══ Quoted text ══
# best/favorite crankbait?



## spfldbassguy (Mar 23, 2009)

who makes the best crankbait?what's everyone's favorite to toss out there when you need to catch one or you'll be skunked?


----------



## spfldbassguy (Mar 23, 2009)

my personal favorite to toss out when i need a fish and who makes the best crankbaits is anything in rapalas' dt series.i've always done really well with them.not just for bass but for other species as well.


----------



## RON MCFADDEN (May 2, 2008)

Bomber fire tiger long a's in differnt sizes depending on depths !


----------



## mystic4314 (May 20, 2006)

if i had to pull one bait it would be a lure jensen speed trap in the bleeding shiner color that little puppy has saved the day more than once


----------



## OSU_Fisherman (Mar 1, 2007)

Mine would be a Bomber Fat A in any of the color patterns that are mostly white.


----------



## StuckAtHome (Apr 29, 2004)

Rebel humpback, Rap DT9's, Subwalk, swim n image, bomber a's


----------



## whsseminole12 (Jan 27, 2009)

Strike King Series 3 in sexy shad has been my go to.


----------



## dtigers1984 (Jul 24, 2007)
═══
## Given request A:
Copy everything in the crankbait thread from "my personal favorite" down to "species as well.".
## Given request B:
Write the next part of the crankbait thread, picking up right after its final line.
══ Collected data ══
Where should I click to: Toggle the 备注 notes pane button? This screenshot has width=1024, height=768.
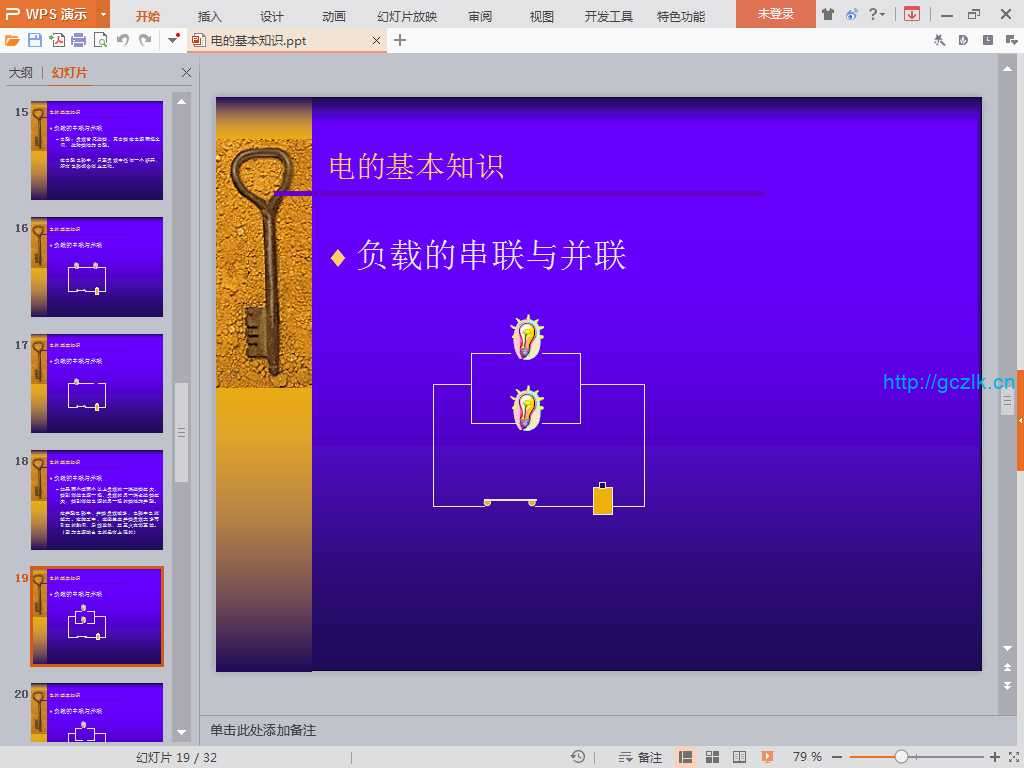(x=640, y=757)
═══
## Exercise output A:
my personal favorite to toss out when i need a fish and who makes the best crankbaits is anything in rapalas' dt series.i've always done really well with them.not just for bass but for other species as well.

## Exercise output B:
Norman DLN, DD-14, and DD-22's are my favorites for bass. Also, don't over look the original hot n tot if you're looking to avoid a skunk.


----------



## wildohio22 (Dec 22, 2008)

y'all are gonna think im nuts, and its not really a deep diving crankbait...but the Storm Subwart has worked some magic for me on a skunked spree and pulled through


----------



## saugeye2 (Feb 15, 2009)

old faded rebel deep wee r in tenn shad color


----------



## bassmaniac (May 10, 2004)

Bomber Fat Free Shad in the Citrus Shad color. I've taken a lot of smallies out of Sandusky Bay on that, especially out along the breakwall heading out to the lake.


----------



## Wolfhook120 (Oct 17, 2007)

Without a doubt, the Rapala Shad Rap SR-5 in traditional silver/black. It has saved my day more than I can count! Best bird dog lure I've used.


----------



## rbthntr (Apr 8, 2008)

a bomber fat a in baby bass that runs about 2-4 ft and a excalibur? fat free fry in a white with a green or purple / and pearl back in about 6-8 ft


----------



## spfldbassguy (Mar 23, 2009)

i like strike kings' series 1 & 3 as well in the gizzard shad color pattern.just picked up some of the new "sexy sunfish" crankbaits as well.i do like bombers cranks as well.


----------



## metzbgsu (Jun 28, 2008)

Strike King series 4 or 4s sexy shad is hard to beat IMO.


----------



## RiverRunner88 (Jun 15, 2006)

i love bomber fat A's in firetiger and tenn shad


----------



## spfldbassguy (Mar 23, 2009)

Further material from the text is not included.